Pétrifié, je ferme les yeux pour ne plus voir ce cauchemar. Et ce n'est qu'au prix d'un effort surhumain que je passe mon bras autour des épaules de Rémy et lui murmure doucement :

— Heureusement que tes parents ne devaient pas rentrer aujourd'hui !

Il lève vers moi son visage déformé par une épouvantable terreur.

— C'est trop bizarre ! C'est pas une banale panne d'électricité ; t'as vu, y a plus rien qui marche...

— Ça sert à rien de rester là à jouer les voyeurs. On va rentrer et réfléchir à tout ça...

Chercher des explications distraira Rémy. Moi, je sais, mais la vérité ne peut franchir l'obstacle de mes lèvres, transformées pour le coup en Grande Muraille de Chine.

J'amorce un demi-tour, constate avec étonnement que mes jambes continuent à supporter mon poids et j'avance, le pied droit, puis le gauche... Je flageole encore mais reprends peu à peu de l'assurance.
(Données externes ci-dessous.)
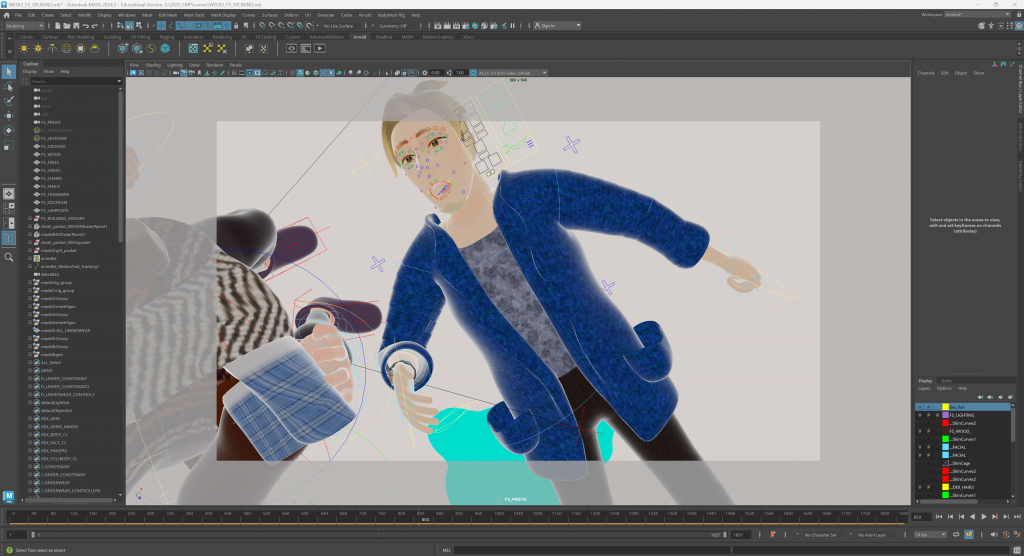Open the Renderer menu in viewport panel

click(x=214, y=65)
Quand nous arrivons devant chez moi, mon intellect a réussi à juguler mes émotions.

— Il nous faut joindre maman ! annoncé-je à mon ami en me précipitant vers mon scooter.
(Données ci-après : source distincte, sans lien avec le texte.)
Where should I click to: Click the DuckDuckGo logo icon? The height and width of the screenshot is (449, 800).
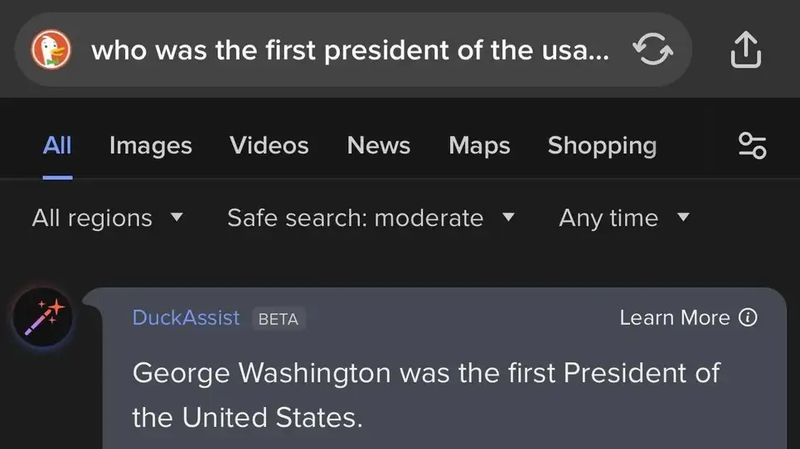pos(50,49)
Tandis que Sampa, totalement surexcitée, gambade autour de nous, j'insère la carte de démarrage dans sa fente et appuie sur le contact. Le moteur ne vrombit pas. Sur sa vieille mob qui s'est mise en route au quart de tour, Rémy me toise d'un air goguenard. 

— J'en étais sûr ! T'es un robot et tes circuits intégrés ont cramé eux aussi !

Je crois ne jamais m'être senti aussi bête et écume de rage ; je suis furieux contre cet idiot de Rémy, j'en veux à mort à mon père, je tuerai ma sœur parce que c'est à cause d'elle que ma mère n'est pas là. Et surtout, je me déteste de réagir ainsi.

Mais où est donc passé mon légendaire self-control ?

— J'ai bien compris que c'est parce que l'électronique a grillé que plus rien ne fonctionne ! râlé-je.

Le rire amer de Rémy sonne faux.

— Va falloir que tu grimpes derrière moi et que tu t'accroches ! Mais j'espère que t'as un plan pour le retour ! Je peux pas prendre trois personnes sur ma bécane !

— Papa m'a dit qu'un de ses amis était au Parc de Loisirs. J'espère pouvoir lui faire confiance !

Nous refermons à grand peine le lourd portail métallique que je verrouille à double tour. Ainsi barricadée, ma pauvre maison semble se recroqueviller sur elle-même et me paraît désormais aussi indestructible qu'un blockhaus attendant l'armée US sur les plages de l'Atlantique.

Au fur et à mesure que nous nous éloignons de notre quartier, les preuves tangibles qu'un incident majeur vient de se produire s'étalent sous nos yeux. Les lumières se sont éteintes, les feux tricolores ont cessé de fonctionner et tous les véhicules, essentiellement des BMI-Cars, se sont immobilisés.